WHAT YOU HAVE TO DO: Within the entries below, find the portion that opens with the line containing "À propos de nous (403, 1265)" and closes with the line containing "מקררים (712, 873)". Retype that portion exactly and only.

[Items from a dataset]
-----
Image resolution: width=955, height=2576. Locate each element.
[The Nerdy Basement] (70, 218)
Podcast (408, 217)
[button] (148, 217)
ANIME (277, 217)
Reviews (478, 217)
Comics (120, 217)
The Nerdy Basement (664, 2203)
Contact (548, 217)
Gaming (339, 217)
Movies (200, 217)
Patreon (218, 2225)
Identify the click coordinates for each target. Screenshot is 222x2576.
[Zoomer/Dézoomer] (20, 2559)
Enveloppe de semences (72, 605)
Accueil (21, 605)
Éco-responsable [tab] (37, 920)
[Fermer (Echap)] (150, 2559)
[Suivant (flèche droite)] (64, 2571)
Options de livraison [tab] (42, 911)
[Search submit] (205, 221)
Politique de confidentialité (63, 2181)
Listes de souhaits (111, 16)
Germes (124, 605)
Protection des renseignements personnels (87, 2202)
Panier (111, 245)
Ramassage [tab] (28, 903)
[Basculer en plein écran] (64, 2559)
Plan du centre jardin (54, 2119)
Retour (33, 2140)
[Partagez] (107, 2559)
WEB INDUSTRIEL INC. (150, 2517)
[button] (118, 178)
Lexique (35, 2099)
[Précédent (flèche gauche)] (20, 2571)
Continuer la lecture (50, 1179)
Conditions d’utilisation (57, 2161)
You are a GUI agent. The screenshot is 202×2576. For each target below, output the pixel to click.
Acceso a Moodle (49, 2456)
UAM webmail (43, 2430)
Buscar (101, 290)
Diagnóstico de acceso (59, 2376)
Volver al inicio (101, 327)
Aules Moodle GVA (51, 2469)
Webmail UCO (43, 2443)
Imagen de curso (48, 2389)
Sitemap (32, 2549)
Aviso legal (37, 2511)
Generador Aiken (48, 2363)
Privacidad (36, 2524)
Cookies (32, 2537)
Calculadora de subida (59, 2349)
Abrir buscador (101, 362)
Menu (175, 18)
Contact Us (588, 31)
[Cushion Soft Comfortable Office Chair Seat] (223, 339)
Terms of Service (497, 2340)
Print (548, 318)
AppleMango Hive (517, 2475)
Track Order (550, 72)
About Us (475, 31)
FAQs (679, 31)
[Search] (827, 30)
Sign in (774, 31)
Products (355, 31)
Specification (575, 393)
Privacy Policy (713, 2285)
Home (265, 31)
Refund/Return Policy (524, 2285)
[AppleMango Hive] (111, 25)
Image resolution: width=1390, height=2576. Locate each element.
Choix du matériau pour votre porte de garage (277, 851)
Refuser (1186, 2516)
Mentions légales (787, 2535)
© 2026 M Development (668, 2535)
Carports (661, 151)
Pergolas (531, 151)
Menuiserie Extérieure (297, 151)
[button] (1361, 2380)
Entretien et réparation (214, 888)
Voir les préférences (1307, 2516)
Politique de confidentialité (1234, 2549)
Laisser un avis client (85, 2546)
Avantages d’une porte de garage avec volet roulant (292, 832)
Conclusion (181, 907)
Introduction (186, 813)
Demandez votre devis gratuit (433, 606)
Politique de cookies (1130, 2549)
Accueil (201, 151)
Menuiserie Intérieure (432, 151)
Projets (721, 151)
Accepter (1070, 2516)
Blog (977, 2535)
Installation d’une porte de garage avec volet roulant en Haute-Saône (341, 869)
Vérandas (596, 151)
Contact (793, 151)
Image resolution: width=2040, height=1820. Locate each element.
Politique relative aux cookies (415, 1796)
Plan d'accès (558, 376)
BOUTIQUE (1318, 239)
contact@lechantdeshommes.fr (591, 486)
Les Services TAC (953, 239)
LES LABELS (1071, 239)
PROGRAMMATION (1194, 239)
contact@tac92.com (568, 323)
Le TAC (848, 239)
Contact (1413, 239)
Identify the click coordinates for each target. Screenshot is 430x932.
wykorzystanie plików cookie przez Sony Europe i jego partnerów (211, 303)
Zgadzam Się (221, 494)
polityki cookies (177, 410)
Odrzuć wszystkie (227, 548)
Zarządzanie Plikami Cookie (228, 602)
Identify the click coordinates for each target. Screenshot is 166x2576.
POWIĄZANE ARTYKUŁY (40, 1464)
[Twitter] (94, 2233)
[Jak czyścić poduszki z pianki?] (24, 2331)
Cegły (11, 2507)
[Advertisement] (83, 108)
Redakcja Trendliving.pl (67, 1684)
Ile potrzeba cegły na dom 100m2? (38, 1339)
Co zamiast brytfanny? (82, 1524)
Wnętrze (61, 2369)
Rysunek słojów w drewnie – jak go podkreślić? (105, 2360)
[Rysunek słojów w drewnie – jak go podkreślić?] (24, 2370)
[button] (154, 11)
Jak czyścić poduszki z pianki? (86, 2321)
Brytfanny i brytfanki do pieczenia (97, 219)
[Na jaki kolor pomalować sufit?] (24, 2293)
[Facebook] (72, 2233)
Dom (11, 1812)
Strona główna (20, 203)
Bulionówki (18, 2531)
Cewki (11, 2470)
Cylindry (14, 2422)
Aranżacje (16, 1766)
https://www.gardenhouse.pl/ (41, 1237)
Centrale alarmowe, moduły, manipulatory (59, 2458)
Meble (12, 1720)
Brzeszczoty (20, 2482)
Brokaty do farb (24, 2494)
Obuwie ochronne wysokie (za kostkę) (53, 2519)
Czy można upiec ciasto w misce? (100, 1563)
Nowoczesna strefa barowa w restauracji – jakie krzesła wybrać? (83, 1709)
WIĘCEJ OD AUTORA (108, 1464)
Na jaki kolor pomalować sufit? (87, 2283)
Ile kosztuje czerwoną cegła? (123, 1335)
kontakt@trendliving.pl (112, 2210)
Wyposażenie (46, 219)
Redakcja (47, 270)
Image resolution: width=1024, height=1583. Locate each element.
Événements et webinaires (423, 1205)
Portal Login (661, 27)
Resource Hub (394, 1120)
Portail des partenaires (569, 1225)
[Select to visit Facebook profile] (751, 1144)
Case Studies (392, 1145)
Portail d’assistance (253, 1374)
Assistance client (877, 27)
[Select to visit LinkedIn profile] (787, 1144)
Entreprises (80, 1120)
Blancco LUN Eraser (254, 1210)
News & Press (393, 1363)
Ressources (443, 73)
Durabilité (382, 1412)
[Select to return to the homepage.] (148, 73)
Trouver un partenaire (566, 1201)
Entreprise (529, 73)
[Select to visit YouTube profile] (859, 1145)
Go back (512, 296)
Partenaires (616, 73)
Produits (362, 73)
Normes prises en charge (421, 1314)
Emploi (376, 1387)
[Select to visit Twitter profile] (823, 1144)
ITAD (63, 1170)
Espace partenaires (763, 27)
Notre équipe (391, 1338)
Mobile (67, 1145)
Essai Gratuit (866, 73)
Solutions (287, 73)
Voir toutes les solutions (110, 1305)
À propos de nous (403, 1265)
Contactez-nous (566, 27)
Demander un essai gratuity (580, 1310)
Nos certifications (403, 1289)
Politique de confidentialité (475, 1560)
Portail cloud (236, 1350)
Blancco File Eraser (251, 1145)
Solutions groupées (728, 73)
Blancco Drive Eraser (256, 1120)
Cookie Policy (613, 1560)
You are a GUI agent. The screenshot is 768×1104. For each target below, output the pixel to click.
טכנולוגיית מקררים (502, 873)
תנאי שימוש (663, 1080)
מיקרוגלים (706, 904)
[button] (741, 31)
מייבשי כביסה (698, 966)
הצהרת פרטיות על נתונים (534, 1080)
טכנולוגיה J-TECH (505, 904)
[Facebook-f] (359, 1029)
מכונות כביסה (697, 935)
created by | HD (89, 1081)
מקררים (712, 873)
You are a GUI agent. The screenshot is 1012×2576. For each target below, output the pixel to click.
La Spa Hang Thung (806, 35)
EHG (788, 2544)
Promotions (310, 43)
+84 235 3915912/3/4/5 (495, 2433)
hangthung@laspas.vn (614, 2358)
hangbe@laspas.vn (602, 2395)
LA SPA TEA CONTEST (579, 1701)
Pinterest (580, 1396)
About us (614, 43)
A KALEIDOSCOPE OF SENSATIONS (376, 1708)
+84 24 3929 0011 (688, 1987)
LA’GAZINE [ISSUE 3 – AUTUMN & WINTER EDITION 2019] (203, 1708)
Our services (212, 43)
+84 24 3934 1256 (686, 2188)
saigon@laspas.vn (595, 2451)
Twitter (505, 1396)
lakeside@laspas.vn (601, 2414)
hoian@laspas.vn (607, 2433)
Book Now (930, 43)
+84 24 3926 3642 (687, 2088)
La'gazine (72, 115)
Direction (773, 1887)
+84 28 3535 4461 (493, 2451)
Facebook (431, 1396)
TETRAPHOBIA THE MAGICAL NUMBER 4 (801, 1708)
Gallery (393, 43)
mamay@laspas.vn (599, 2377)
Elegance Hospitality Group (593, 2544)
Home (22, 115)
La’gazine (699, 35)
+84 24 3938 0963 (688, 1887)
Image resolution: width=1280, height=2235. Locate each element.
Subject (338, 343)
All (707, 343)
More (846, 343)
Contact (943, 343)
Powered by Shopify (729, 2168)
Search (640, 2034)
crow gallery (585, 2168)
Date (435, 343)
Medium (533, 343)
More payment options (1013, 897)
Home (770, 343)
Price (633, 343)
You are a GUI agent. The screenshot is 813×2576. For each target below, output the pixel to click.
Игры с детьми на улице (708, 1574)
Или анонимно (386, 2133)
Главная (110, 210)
-----
RESPONSE TO THE EXERCISE:
À propos de nous (403, 1265)
Contactez-nous (566, 27)
Demander un essai gratuity (580, 1310)
Nos certifications (403, 1289)
Politique de confidentialité (475, 1560)
Portail cloud (236, 1350)
Blancco File Eraser (251, 1145)
Solutions groupées (728, 73)
Blancco Drive Eraser (256, 1120)
Cookie Policy (613, 1560)
You are a GUI agent. The screenshot is 768×1104. For each target below, output the pixel to click.
טכנולוגיית מקררים (502, 873)
תנאי שימוש (663, 1080)
מיקרוגלים (706, 904)
[button] (741, 31)
מייבשי כביסה (698, 966)
הצהרת פרטיות על נתונים (534, 1080)
טכנולוגיה J-TECH (505, 904)
[Facebook-f] (359, 1029)
מכונות כביסה (697, 935)
created by | HD (89, 1081)
מקררים (712, 873)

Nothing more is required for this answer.